| Aufgabenstellung |
Bearbeite die Einträge von der Zeile mit „This screenshot has width=1508, height=646.“ bis einschließlich zum Ende der Einträge, indem du „BUS“ durch „TRAM“ ersetzt und sonst nichts änderst. Gib nur diese Zeilen ohne die Bilder aus.

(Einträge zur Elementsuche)
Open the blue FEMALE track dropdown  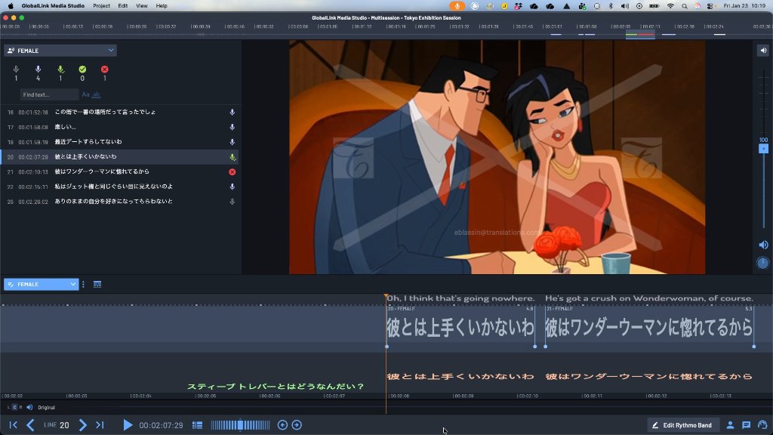click(42, 284)

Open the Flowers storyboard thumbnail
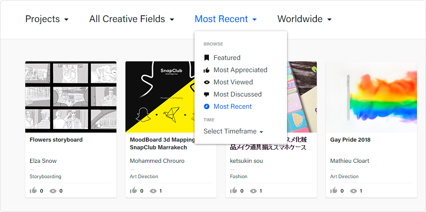point(71,97)

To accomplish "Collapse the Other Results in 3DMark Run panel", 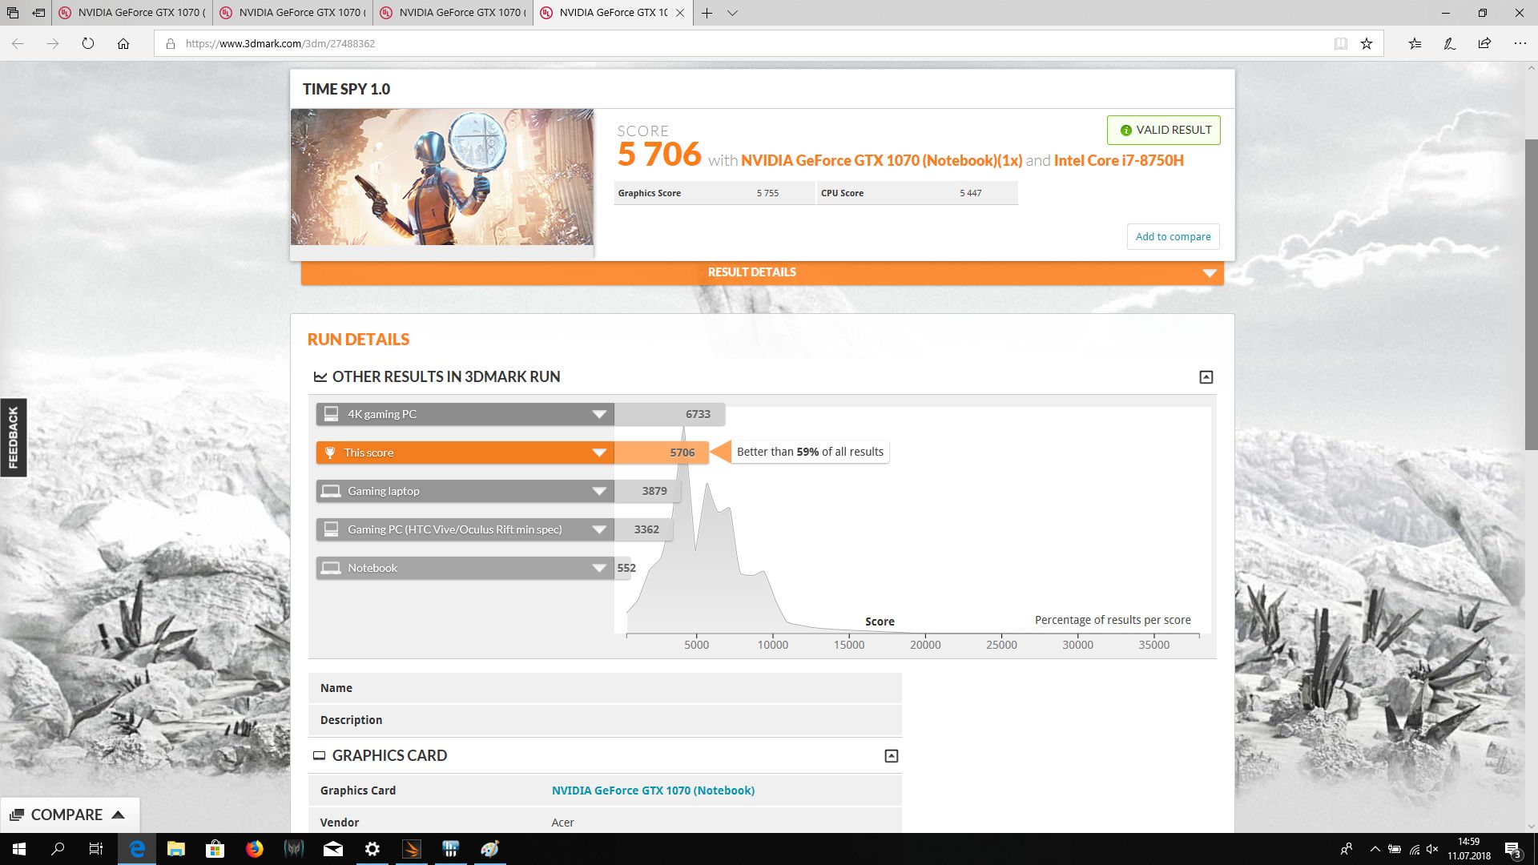I will [1206, 376].
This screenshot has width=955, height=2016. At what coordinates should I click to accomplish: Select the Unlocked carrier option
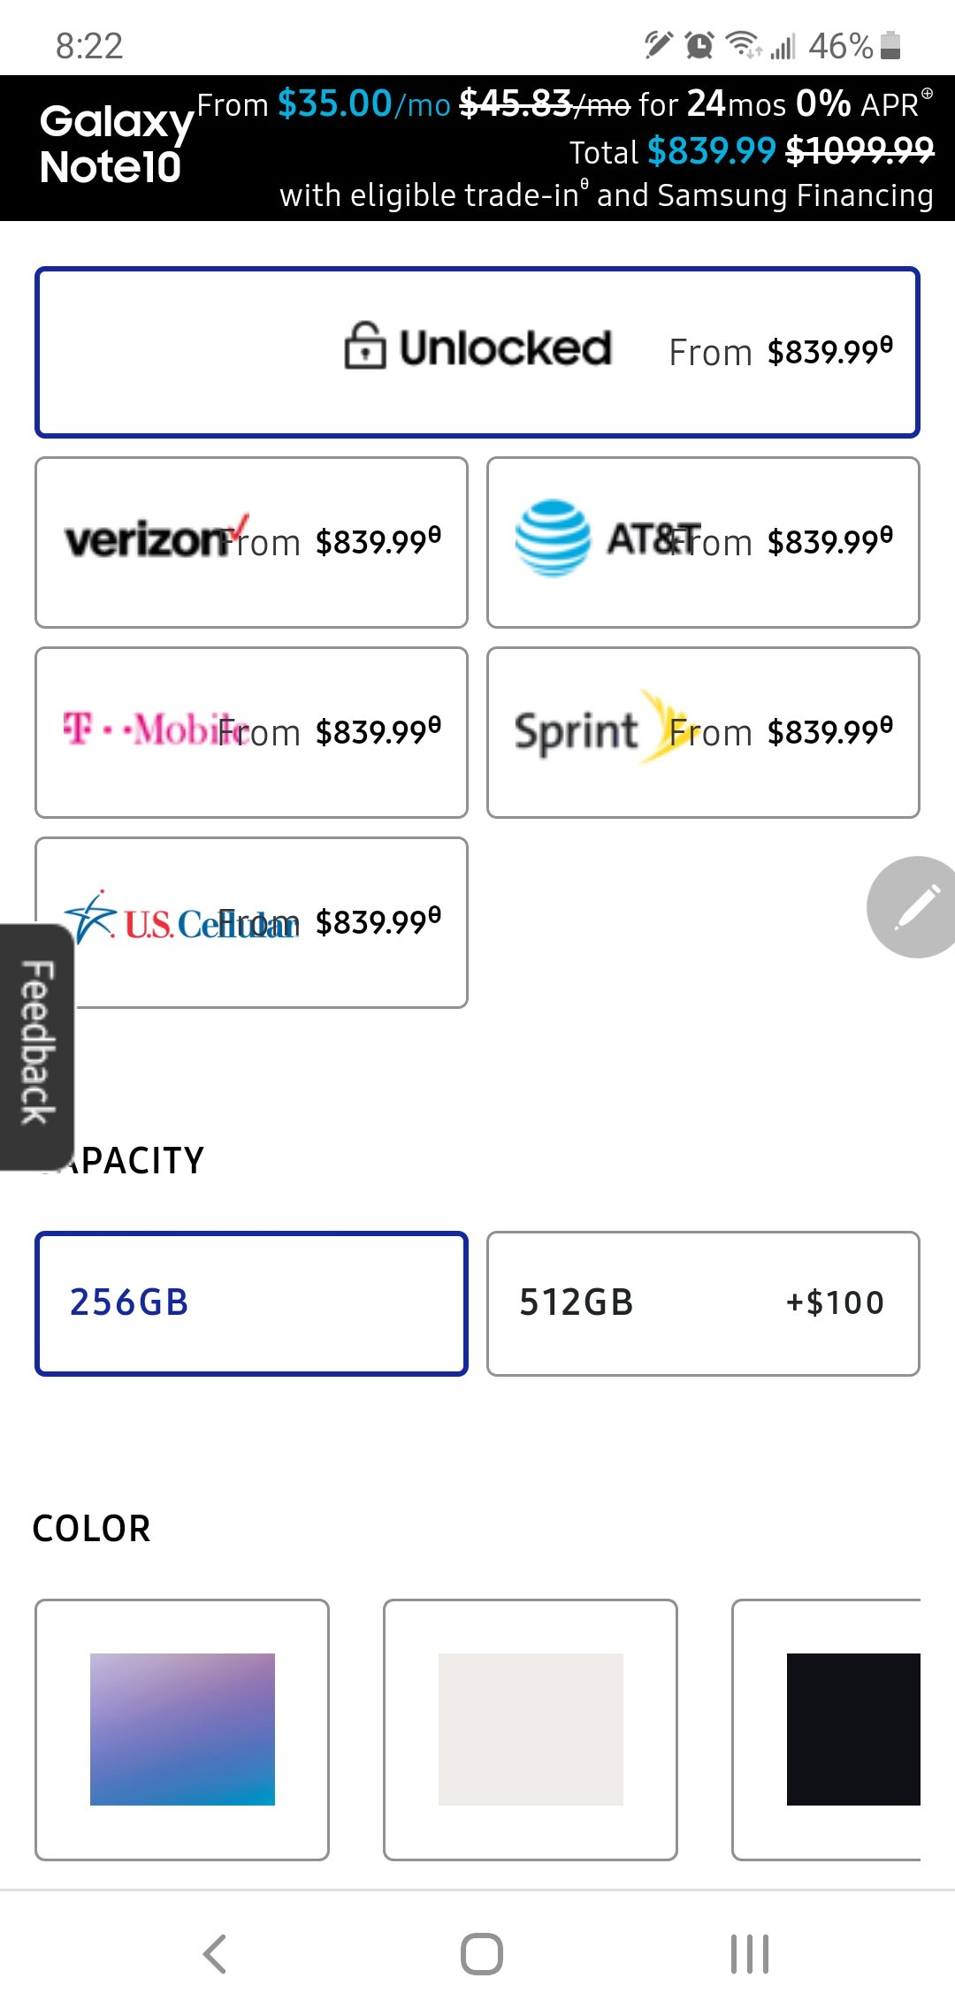(x=478, y=352)
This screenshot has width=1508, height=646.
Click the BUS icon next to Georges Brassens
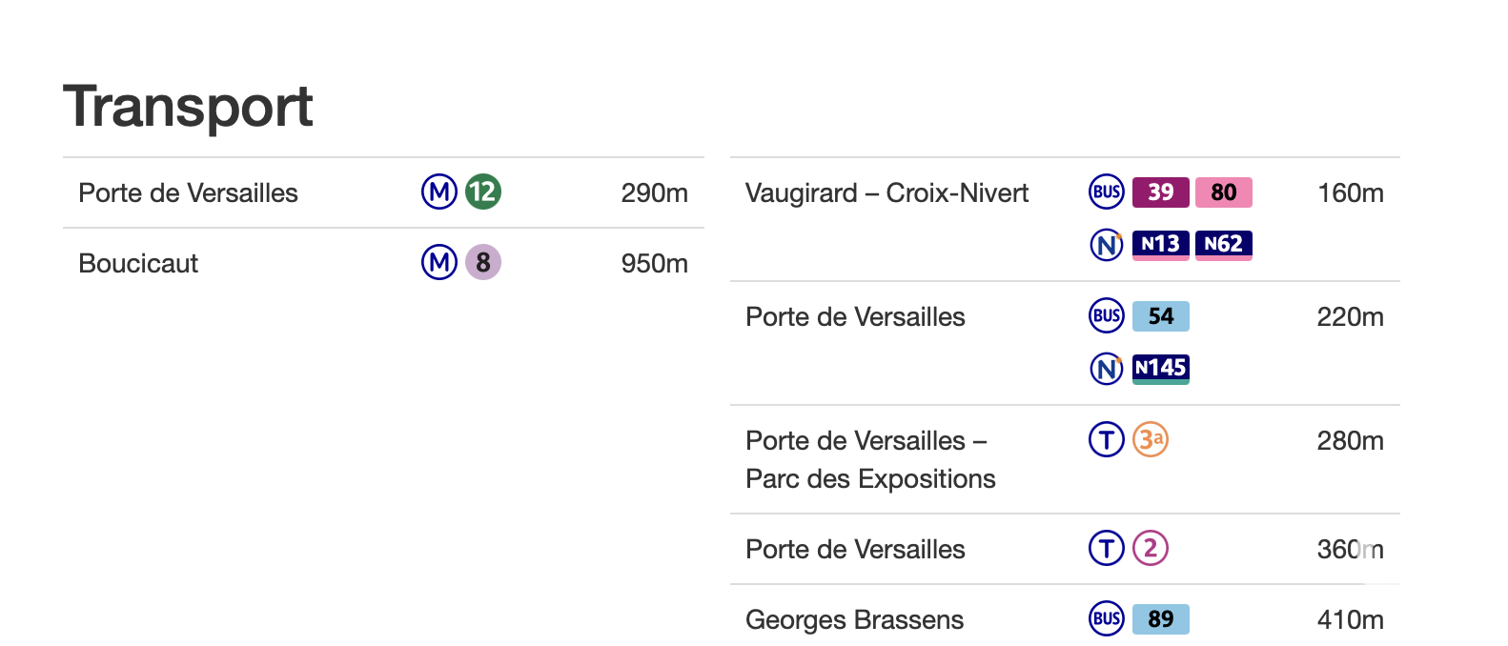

| Lösung |
This screenshot has width=1508, height=646.
Click the TRAM icon next to Georges Brassens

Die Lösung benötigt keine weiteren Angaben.